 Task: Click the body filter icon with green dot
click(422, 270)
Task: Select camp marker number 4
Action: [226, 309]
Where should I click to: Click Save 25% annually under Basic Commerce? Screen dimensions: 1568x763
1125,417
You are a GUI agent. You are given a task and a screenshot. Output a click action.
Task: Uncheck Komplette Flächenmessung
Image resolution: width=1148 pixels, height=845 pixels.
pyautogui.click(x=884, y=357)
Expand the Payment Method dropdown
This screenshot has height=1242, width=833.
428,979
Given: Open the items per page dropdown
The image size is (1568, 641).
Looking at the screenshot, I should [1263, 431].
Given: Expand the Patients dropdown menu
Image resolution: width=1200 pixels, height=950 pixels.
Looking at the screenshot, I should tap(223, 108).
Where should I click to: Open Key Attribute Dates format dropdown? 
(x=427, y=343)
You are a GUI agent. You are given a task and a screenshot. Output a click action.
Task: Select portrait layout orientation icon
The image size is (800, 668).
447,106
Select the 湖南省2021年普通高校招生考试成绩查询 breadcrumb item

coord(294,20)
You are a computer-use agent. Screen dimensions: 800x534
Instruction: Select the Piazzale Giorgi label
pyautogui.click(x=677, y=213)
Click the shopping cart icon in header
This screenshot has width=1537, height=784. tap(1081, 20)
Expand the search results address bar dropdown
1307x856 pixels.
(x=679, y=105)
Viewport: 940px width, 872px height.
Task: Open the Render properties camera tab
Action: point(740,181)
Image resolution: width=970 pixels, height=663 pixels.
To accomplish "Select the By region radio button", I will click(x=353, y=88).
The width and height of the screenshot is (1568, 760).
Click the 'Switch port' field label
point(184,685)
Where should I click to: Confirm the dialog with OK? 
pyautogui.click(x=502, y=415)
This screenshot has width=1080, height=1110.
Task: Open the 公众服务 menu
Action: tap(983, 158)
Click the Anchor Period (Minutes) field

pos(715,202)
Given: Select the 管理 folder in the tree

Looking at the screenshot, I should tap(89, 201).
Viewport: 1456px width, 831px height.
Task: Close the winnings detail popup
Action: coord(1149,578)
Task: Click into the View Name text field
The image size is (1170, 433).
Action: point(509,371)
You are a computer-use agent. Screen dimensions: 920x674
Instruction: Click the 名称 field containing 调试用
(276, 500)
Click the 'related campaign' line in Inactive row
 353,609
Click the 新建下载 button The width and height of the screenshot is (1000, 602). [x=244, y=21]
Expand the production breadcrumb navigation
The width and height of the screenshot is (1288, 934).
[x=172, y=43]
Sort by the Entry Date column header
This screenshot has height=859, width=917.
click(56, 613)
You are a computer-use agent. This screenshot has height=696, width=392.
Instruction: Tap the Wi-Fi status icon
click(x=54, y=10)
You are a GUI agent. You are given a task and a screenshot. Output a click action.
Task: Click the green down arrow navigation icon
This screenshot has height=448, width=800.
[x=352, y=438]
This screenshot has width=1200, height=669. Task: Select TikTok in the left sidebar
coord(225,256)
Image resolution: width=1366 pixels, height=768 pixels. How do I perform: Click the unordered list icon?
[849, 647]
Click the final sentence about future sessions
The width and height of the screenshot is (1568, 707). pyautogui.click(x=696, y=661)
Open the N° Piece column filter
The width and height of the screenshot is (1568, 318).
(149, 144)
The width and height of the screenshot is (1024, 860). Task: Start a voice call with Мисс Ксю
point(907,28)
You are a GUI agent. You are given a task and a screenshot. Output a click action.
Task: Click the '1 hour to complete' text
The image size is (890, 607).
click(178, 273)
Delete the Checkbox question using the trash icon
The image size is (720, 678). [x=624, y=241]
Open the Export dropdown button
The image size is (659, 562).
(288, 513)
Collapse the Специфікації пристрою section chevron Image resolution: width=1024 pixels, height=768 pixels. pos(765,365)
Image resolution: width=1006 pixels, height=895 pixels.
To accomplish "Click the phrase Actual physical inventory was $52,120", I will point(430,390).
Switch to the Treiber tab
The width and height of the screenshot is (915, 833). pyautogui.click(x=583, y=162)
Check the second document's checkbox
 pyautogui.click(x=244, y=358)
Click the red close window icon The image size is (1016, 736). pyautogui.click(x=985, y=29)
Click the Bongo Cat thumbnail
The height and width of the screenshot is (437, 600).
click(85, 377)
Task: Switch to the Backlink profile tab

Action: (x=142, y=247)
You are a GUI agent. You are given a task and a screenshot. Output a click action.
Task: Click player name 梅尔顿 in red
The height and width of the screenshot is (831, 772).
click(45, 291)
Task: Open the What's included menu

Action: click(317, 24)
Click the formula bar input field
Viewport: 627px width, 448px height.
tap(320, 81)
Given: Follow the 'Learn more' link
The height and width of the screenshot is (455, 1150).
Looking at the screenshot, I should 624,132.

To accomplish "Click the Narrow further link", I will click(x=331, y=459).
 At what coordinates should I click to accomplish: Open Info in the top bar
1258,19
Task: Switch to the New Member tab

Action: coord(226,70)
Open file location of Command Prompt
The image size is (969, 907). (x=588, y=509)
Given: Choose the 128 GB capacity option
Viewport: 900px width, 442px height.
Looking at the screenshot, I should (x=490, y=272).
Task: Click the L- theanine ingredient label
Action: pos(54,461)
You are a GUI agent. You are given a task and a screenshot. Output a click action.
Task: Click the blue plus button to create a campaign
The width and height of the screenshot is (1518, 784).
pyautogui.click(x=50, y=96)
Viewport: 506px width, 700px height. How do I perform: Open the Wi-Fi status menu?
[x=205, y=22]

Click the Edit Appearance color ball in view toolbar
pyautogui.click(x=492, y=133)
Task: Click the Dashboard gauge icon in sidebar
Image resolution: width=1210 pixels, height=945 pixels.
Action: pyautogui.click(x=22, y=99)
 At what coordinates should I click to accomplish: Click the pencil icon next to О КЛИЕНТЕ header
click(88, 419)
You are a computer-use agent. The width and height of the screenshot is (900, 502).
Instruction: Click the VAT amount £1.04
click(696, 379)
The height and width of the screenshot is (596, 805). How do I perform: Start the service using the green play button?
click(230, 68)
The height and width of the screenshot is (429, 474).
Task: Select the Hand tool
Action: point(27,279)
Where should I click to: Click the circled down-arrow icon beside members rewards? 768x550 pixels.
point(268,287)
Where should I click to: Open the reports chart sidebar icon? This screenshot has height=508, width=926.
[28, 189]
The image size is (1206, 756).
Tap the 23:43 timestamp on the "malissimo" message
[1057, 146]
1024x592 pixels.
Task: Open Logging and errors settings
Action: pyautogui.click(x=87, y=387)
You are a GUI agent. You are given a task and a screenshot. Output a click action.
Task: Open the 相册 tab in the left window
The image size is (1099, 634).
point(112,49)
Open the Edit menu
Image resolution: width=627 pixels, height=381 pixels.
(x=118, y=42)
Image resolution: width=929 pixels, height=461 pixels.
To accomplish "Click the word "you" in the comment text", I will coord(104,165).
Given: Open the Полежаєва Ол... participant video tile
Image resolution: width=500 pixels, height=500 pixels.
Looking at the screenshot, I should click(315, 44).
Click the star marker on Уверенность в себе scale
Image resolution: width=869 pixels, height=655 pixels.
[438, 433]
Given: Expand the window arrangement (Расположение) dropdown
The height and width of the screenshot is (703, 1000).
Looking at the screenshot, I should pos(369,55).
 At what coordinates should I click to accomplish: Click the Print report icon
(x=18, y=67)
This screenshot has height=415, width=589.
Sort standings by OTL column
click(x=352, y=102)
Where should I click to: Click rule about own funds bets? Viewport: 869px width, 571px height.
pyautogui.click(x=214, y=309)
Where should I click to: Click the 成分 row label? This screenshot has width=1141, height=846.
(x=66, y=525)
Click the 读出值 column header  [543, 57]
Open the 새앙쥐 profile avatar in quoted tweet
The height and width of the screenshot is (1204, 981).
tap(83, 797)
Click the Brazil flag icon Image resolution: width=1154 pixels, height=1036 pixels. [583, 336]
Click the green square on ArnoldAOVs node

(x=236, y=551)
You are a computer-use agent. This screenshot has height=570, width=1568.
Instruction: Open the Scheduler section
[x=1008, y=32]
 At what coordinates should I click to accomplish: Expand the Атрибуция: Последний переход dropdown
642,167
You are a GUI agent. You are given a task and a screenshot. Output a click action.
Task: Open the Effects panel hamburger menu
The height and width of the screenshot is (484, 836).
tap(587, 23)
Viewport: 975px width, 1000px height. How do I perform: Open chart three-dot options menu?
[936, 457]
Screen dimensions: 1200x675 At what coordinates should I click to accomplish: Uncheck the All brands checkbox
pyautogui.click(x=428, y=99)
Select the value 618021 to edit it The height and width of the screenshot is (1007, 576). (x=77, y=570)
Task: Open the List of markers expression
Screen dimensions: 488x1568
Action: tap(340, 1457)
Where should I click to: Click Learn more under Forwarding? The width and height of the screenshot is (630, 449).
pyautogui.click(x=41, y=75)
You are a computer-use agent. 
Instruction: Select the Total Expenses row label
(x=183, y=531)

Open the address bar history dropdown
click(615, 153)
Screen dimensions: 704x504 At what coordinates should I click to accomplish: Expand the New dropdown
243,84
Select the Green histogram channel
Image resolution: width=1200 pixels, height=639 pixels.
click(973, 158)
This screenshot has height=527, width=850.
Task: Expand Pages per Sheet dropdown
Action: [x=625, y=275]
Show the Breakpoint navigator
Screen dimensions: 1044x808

* **How to complete this task**:
The required answer is the line with "Screen dimensions: 704x504" plus every line after it to the end of the entries above, transcribed exactly.

* **Answer**:
Screen dimensions: 704x504 At what coordinates should I click to accomplish: Expand the New dropdown
243,84
Select the Green histogram channel
Image resolution: width=1200 pixels, height=639 pixels.
click(973, 158)
This screenshot has height=527, width=850.
Task: Expand Pages per Sheet dropdown
Action: [x=625, y=275]
Show the Breakpoint navigator
Screen dimensions: 1044x808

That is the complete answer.